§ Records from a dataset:
Segment Open
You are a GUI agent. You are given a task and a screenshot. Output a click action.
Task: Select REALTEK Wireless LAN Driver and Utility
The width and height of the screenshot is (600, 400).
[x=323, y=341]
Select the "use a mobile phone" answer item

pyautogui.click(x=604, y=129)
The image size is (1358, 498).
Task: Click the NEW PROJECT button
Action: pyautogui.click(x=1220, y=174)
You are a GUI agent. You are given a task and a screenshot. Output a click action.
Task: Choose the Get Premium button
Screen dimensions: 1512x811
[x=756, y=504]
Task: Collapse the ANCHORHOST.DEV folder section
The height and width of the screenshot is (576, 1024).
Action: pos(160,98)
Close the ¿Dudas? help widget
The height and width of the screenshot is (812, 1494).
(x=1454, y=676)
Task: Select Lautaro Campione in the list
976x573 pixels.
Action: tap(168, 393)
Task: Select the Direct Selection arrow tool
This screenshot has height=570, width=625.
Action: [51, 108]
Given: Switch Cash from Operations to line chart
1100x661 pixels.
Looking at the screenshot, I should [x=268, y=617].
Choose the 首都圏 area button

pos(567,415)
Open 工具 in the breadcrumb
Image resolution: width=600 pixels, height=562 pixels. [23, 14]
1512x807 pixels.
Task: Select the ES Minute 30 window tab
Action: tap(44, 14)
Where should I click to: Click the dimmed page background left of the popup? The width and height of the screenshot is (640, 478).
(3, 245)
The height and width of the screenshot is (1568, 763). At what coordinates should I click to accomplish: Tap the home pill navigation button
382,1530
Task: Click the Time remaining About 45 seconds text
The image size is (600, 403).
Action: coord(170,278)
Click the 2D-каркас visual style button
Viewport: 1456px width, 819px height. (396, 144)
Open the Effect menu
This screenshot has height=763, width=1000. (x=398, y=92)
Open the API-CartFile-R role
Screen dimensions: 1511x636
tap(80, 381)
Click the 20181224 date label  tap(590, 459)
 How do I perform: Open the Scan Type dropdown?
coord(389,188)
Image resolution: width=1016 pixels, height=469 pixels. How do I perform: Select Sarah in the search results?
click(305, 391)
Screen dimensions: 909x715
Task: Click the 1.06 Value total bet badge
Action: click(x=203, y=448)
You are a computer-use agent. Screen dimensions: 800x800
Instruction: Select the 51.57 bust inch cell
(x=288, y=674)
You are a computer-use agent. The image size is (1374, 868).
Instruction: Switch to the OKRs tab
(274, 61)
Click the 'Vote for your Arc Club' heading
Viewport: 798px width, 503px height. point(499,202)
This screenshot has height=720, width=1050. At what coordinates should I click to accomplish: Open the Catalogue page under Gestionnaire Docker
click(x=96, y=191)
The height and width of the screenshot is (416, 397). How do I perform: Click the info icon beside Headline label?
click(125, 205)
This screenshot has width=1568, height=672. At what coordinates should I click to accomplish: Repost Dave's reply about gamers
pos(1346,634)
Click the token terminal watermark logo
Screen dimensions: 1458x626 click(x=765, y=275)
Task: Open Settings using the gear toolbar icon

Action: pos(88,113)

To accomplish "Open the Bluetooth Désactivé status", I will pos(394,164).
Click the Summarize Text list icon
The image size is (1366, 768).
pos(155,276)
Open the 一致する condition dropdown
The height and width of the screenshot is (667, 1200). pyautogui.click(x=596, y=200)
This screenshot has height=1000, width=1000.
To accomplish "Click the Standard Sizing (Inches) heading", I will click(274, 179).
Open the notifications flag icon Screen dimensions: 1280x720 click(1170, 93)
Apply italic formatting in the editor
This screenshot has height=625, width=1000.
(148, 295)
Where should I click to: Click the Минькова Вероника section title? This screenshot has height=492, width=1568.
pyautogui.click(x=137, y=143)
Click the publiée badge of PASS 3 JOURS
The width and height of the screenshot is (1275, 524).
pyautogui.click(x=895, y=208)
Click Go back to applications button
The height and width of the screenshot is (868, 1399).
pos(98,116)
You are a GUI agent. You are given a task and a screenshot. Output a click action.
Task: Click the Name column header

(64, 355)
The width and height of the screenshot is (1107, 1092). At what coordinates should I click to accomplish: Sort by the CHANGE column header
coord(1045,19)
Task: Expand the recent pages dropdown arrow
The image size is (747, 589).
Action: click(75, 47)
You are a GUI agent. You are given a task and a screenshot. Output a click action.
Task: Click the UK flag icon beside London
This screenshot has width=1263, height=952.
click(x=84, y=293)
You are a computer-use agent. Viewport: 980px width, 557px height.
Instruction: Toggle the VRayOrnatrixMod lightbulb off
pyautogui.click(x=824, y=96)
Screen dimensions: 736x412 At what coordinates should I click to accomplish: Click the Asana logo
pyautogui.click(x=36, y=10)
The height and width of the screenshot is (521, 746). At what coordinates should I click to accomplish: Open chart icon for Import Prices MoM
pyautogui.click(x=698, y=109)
Segment Closed
§ What the task requires: Starting at the line that contains "Task: Click the UK flag icon beside London", quote each remaining line of the entries above, unchanged.

§ Answer box:
Task: Click the UK flag icon beside London
This screenshot has width=1263, height=952.
click(x=84, y=293)
You are a computer-use agent. Viewport: 980px width, 557px height.
Instruction: Toggle the VRayOrnatrixMod lightbulb off
pyautogui.click(x=824, y=96)
Screen dimensions: 736x412 At what coordinates should I click to accomplish: Click the Asana logo
pyautogui.click(x=36, y=10)
The height and width of the screenshot is (521, 746). At what coordinates should I click to accomplish: Open chart icon for Import Prices MoM
pyautogui.click(x=698, y=109)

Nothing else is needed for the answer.